RAW DATA:
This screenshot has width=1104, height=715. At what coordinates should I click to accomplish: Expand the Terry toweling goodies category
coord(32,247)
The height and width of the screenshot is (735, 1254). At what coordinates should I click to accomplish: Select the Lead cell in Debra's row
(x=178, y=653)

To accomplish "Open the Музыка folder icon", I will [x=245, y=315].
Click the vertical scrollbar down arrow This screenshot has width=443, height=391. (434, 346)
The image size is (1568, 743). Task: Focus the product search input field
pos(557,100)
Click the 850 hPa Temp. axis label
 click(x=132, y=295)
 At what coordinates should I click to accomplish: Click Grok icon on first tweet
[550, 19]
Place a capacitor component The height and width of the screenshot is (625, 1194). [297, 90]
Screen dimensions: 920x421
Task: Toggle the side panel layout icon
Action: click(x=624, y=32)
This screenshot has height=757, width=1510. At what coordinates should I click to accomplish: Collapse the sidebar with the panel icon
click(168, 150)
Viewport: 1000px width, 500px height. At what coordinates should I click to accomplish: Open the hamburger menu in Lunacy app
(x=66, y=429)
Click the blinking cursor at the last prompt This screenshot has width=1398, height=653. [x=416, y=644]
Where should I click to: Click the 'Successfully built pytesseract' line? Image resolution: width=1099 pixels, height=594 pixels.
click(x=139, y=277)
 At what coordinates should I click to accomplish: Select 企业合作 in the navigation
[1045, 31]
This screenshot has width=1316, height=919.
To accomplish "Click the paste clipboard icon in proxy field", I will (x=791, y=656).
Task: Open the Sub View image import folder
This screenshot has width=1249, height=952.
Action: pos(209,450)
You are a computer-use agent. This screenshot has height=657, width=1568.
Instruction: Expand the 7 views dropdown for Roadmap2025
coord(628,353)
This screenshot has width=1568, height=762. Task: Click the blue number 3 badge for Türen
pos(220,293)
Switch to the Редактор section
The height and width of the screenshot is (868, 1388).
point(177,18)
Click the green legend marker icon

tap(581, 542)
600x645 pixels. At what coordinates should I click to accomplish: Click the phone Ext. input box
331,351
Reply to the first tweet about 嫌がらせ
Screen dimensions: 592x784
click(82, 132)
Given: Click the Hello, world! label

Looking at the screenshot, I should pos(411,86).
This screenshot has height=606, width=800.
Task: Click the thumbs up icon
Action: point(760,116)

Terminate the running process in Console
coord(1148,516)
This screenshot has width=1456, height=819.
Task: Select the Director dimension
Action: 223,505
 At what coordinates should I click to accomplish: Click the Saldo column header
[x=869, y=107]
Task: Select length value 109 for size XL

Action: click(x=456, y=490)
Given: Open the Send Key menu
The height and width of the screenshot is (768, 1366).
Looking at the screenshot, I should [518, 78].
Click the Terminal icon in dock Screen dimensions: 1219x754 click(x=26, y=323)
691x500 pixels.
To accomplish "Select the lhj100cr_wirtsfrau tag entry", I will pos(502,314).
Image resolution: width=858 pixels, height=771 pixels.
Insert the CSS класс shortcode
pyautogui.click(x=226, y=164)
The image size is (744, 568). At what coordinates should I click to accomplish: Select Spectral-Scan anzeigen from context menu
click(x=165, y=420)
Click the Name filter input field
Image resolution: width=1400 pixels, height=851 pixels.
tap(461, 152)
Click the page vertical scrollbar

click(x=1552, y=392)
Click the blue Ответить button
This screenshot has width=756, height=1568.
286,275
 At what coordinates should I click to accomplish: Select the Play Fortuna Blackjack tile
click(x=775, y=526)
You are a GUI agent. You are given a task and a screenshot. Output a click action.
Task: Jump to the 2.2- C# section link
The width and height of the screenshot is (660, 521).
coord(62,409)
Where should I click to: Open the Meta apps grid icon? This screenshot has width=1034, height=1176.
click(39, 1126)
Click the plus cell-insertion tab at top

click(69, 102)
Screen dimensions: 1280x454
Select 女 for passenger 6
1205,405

AIM OF THE EXERCISE:
Starting at the line that contains "Given: Open the Send Key menu", print every line through the end of the listing, word for word. Leave out all the rest.

ANSWER BOX:
Given: Open the Send Key menu
The height and width of the screenshot is (768, 1366).
Looking at the screenshot, I should [518, 78].
Click the Terminal icon in dock Screen dimensions: 1219x754 click(x=26, y=323)
691x500 pixels.
To accomplish "Select the lhj100cr_wirtsfrau tag entry", I will pos(502,314).
Image resolution: width=858 pixels, height=771 pixels.
Insert the CSS класс shortcode
pyautogui.click(x=226, y=164)
The image size is (744, 568). At what coordinates should I click to accomplish: Select Spectral-Scan anzeigen from context menu
click(x=165, y=420)
Click the Name filter input field
Image resolution: width=1400 pixels, height=851 pixels.
tap(461, 152)
Click the page vertical scrollbar

click(x=1552, y=392)
Click the blue Ответить button
This screenshot has width=756, height=1568.
286,275
 At what coordinates should I click to accomplish: Select the Play Fortuna Blackjack tile
click(x=775, y=526)
You are a GUI agent. You are given a task and a screenshot. Output a click action.
Task: Jump to the 2.2- C# section link
The width and height of the screenshot is (660, 521).
coord(62,409)
Where should I click to: Open the Meta apps grid icon? This screenshot has width=1034, height=1176.
click(39, 1126)
Click the plus cell-insertion tab at top

click(69, 102)
Screen dimensions: 1280x454
Select 女 for passenger 6
1205,405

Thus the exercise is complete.